Spin to Knit: The Knitter's Guide to Making Yarn

Shannon Okey (Interweave Press)

ISBN 1-59668-007-5/$34.95

Remember having driving lessons with your parents? For a knitter taking up spinning, Shannon Okey is more like your laid-back aunt. She doesn't bother much with telling you the right way to do it; instead, she gives you the basics, hands you the keys to her (manual-shift) car and lets you get on the road. She knows nothing will teach you like experience.

In the first two paragraphs of this new book Okey proposes that not only can you learn to spin, it will take you a lot less time than learning to knit did, and in no time at all, you'll have some handspun to knit with.
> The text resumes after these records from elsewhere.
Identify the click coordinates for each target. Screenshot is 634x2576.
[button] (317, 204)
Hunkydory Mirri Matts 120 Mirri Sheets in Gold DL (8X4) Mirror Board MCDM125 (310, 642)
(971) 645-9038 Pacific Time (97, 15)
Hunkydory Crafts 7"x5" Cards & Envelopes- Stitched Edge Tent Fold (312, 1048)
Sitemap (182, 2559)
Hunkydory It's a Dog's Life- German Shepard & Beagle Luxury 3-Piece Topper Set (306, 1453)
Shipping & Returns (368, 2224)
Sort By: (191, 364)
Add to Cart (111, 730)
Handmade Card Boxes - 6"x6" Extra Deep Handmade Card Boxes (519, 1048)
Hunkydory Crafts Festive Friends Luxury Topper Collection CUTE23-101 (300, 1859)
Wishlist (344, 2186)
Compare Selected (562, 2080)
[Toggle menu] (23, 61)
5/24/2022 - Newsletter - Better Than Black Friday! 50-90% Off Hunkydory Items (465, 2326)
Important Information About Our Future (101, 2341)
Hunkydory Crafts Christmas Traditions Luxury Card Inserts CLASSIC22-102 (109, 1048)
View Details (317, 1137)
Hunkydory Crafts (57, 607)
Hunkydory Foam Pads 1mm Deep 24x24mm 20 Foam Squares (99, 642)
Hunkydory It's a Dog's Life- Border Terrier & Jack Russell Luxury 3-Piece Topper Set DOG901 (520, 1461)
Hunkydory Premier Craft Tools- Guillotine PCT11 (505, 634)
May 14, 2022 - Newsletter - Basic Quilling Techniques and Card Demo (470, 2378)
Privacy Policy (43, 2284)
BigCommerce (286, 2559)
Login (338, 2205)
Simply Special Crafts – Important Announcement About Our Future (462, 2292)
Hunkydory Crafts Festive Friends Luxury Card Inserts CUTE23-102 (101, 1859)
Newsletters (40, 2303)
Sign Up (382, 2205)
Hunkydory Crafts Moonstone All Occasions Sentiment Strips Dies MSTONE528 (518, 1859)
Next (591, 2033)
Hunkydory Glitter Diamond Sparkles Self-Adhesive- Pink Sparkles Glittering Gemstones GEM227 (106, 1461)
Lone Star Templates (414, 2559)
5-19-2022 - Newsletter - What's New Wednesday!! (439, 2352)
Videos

In support of this theory the book gets up to speed quickly, with the first chapters whizzing through equipment, terms and the basic how-to of turning fibre to yarn. There's a chapter each on spindles and wheels; another chapter shows how to use both. Fun stuff (dyeing, adding beads to handspun) is introduced along with essentials like plying and the specifications of yarn.

Spin to Knit is never a dry technical manual, however. Okey often uses quite vivid language to evoke hands-on concepts that are difficult to get from print. (She describes Andean plying, for example, as 'looking like you're dancing the hula from the elbow down'.)

Most of this book is devoted to what to knit with handspun, so the balance definitely tips toward the product and not the process of spinning. But there's little point in insisting a beginner spin a 'perfect' yarn. By simply demonstrating the joy to be had in spinning, Okey will probably do more to build a new generation of spinners than any dedicated manual could.